(Stored records)
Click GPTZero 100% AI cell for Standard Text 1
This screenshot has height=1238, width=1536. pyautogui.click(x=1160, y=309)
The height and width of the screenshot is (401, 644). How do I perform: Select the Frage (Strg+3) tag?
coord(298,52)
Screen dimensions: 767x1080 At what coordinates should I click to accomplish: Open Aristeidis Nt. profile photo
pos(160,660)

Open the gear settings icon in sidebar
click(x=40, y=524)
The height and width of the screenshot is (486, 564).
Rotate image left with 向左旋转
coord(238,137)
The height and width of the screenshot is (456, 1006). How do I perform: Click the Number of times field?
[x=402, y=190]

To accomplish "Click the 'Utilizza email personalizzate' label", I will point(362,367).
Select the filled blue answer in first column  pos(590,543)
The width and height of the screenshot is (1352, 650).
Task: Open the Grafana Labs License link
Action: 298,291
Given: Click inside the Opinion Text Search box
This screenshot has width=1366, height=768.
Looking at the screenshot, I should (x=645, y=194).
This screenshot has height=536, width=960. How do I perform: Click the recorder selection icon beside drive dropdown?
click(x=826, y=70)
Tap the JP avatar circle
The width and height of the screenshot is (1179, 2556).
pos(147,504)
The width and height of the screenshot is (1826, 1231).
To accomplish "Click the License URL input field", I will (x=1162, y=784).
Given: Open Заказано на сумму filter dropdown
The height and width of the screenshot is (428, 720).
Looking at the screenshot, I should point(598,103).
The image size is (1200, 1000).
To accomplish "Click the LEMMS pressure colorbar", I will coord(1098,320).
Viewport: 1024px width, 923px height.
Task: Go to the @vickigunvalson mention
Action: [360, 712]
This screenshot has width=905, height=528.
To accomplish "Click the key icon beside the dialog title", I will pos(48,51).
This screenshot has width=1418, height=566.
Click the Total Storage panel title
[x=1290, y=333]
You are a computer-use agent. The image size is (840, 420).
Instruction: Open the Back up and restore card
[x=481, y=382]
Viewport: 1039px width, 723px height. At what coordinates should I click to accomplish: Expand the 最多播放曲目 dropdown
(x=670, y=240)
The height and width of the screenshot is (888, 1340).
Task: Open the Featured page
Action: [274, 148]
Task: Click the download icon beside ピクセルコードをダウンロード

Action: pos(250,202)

* _REQUIRED ACTION_
Copy each line, exactly, that falls between the line containing "Viewport: 1039px width, 723px" and the end of the entries, both included.

* _ANSWER AREA_
Viewport: 1039px width, 723px height. At what coordinates should I click to accomplish: Expand the 最多播放曲目 dropdown
(x=670, y=240)
The height and width of the screenshot is (888, 1340).
Task: Open the Featured page
Action: [274, 148]
Task: Click the download icon beside ピクセルコードをダウンロード

Action: pos(250,202)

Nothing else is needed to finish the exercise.